According to a recent WSJ article The Coupon King, there were three billion coupons redeemed during 2006, saving customers about $2.6 billion. Despite all that money saved, about 99% of all coupons go unredeemed. Coupons are a most interesting discussion topic because, like all good thought-starters, there are plenty of implicit advantages and disadvantages.

Advantages of Coupons

  • Save you money on the things you buy
  • Give you an opportunity to try something without paying the full price

Disadvantages of Coupons

  • Provide an incentive for you to buy items you might not otherwise buy
  • Provide an incentive for you to buy more of the items you would already buy
  • Provide an incentive for you to buy more expensive versions of items you would already buy

I’m sure we could come up with some additional pro’s and con’s (feel free to list yours below) but that’s a decent start for the big ones.

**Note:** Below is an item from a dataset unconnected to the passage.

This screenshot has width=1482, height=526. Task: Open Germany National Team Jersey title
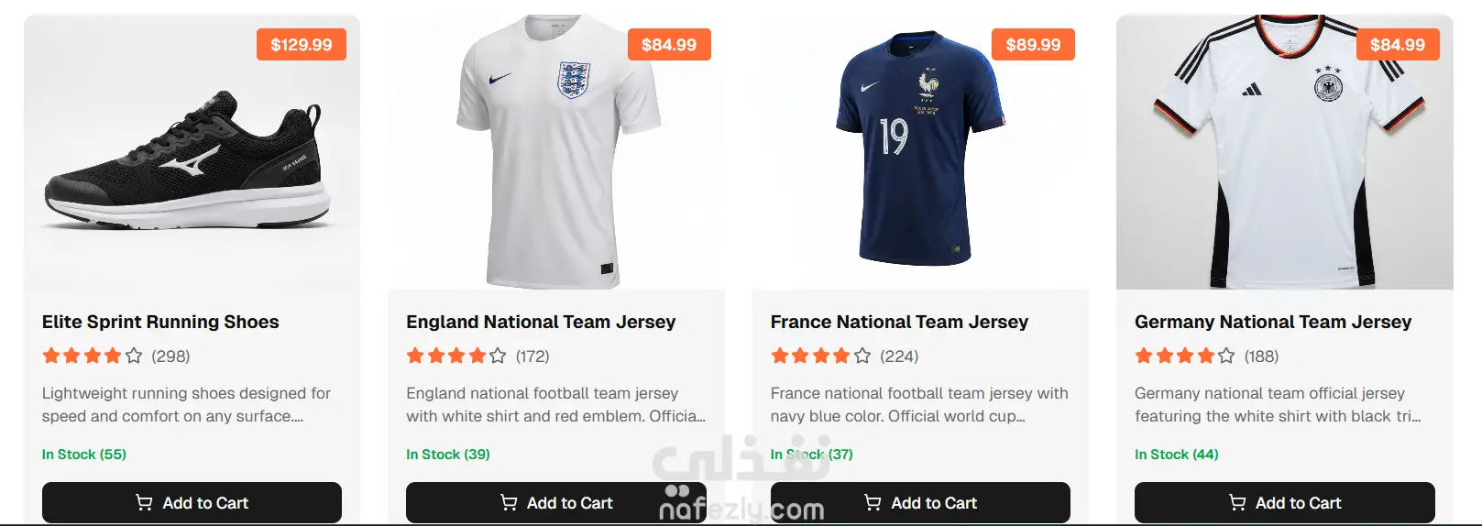pyautogui.click(x=1273, y=322)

You: So do you use coupons?

Yes, I do–but carefully. I try to use coupons that allow me to receive the maximum advantage of coupons while minimizing my potential to fall into any of the traps listed above. When we receive and review coupons (typically along with our Sunday newspaper), we always cut out coupons for the things we regularly buy. (This includes a coupon for a local Mexican restaurant that we would go to anyway.)

But we don’t bother cutting out the coupons for anything else, because those coupons don’t really wouldn’t save us money and here’s why: if you’re happy with the item that costs $2.99 for 10 and you have a 75-cent off coupon for a competing brand that ordinarily charges $3.99 for 8, you’re not going to be saving any money. Get it? You’re not really saving 75 cents.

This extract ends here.